A la suite de l’exécution sauvage de quatre jeunes mauritaniens peuls , suivie de l’incinération des dépouilles , un vent de panique et de sauve-qui-peut s’est emparé des ressortissants mauritaniens _refugiés et transhumants confondus_ bloqués en grand nombre à la frontière. Hommes , Femmes, enfants , bétail refluent , actuellement , en masse aux frontières de l’Assaba et du Guidimakha .Ces malheureuses victimes s’agglutinent sur une ligne qui s’étire du karikoro à l’embouchure du fleuve , bloqués à la frontière par la volonté des autorités administratives locales .
Il faut rappeler que 12.000 éleveurs mauritaniens, pour la plupart, avaient fui le pays avec les évènements de 1989, pour se réfugier au Mali, reconnus comme tels par le Haut Commissariat aux Réfugiés. Aujourd’hui l’administration mauritanienne, selon des sources dignes de foi, leur refuse l’entrée du territoire, leur déniant la nationalité.

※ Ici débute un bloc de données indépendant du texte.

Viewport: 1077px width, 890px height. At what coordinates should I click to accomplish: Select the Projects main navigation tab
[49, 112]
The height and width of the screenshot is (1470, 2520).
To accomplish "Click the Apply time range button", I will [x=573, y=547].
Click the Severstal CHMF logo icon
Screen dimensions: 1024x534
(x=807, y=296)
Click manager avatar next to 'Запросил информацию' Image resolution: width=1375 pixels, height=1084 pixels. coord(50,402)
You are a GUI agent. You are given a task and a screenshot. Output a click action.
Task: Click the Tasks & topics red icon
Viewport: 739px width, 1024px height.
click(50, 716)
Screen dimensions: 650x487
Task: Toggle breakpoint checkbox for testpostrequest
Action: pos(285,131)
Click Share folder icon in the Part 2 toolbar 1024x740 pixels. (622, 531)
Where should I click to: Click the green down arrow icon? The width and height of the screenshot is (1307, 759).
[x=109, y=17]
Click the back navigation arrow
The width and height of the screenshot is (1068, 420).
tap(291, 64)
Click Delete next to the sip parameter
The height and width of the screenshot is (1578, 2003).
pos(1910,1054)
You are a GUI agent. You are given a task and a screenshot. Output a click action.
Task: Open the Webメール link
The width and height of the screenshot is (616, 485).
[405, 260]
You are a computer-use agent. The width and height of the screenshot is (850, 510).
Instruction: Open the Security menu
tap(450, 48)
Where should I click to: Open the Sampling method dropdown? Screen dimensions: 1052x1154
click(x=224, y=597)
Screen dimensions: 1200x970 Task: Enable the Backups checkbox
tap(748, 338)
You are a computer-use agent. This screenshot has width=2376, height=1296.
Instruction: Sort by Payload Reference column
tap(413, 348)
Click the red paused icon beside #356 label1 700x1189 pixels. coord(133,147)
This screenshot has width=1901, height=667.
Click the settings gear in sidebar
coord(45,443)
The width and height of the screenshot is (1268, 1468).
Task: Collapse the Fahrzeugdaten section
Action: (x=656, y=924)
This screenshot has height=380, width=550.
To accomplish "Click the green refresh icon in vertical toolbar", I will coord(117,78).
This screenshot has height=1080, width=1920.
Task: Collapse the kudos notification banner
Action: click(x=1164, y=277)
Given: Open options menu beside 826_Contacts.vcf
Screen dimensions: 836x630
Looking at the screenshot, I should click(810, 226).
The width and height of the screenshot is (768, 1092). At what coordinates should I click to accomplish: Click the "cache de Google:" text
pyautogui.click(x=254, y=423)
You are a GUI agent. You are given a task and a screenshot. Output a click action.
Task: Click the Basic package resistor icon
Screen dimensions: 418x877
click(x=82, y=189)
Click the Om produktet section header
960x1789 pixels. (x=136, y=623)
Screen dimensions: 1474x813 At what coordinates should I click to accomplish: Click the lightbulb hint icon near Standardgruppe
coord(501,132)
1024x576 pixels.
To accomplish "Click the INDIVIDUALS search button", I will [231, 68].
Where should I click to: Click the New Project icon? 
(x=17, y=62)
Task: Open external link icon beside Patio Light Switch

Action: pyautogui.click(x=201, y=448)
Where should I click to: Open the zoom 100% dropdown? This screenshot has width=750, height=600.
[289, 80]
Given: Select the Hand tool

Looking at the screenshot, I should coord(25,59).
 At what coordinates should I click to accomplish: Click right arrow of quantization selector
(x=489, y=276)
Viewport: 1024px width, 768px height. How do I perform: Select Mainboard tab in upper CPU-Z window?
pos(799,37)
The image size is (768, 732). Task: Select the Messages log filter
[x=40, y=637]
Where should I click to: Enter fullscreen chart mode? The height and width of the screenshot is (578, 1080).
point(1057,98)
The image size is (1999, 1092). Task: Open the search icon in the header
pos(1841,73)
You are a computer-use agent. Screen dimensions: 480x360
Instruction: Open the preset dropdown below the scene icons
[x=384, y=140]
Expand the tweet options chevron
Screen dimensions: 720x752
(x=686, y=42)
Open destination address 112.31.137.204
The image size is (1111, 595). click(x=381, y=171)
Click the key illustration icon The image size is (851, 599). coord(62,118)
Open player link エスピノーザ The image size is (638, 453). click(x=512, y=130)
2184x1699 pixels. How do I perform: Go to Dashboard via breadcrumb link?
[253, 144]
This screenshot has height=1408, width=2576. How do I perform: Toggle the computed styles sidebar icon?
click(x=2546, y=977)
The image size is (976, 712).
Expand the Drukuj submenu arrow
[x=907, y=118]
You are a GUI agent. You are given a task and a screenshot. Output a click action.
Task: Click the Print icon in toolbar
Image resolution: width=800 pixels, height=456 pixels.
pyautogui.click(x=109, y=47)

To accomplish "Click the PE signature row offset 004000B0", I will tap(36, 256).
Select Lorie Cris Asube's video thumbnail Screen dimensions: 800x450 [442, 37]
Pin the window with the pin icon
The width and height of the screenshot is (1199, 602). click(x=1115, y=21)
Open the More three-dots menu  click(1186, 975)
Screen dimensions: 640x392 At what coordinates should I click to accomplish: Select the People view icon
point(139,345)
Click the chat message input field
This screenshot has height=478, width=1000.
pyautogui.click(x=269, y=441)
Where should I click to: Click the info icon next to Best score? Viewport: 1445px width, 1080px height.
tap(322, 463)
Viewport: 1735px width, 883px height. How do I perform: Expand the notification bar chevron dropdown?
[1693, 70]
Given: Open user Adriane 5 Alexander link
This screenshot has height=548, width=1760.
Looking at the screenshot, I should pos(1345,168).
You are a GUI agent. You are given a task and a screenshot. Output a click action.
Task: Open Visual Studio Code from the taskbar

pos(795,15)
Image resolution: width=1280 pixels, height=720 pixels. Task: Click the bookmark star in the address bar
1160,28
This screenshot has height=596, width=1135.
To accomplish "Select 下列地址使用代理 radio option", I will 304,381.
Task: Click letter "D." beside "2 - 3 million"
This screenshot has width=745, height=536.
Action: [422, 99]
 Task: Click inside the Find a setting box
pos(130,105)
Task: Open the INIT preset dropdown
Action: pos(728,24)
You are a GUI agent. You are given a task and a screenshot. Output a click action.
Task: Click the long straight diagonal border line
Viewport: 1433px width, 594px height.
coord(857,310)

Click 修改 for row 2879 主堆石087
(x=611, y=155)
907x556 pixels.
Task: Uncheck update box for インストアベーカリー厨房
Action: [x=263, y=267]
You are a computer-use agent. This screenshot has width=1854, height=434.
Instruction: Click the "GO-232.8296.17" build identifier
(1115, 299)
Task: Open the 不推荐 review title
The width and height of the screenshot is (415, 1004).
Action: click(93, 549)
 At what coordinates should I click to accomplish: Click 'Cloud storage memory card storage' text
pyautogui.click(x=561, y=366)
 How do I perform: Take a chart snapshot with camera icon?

Au vu de cette situation la Coalition anti -Système
– Dénonce, avec force, l’attitude du pouvoir face au calvaire de ces malheureux
-Exige des Autorités administratives locales une gestion plus souple et plus humaine de ce dossier
-Appelle le H C R à se mobiliser pour venir en aide aux plus démunis
-Estime que dans la lutte legitime menée contre les jihadistes il y a lieu de faire preuve de clairvoyance pour eviter l’amalgame entre ceux-lá et toute une communauté, aujourdhui stigmatisée.
-Exprime, enfin, toute sa solidarité agissante à l’endroit de ces mauritaniens en désarroi, lourdement éprouvés, tout en les invitant à la vigilance face aux infiltrations.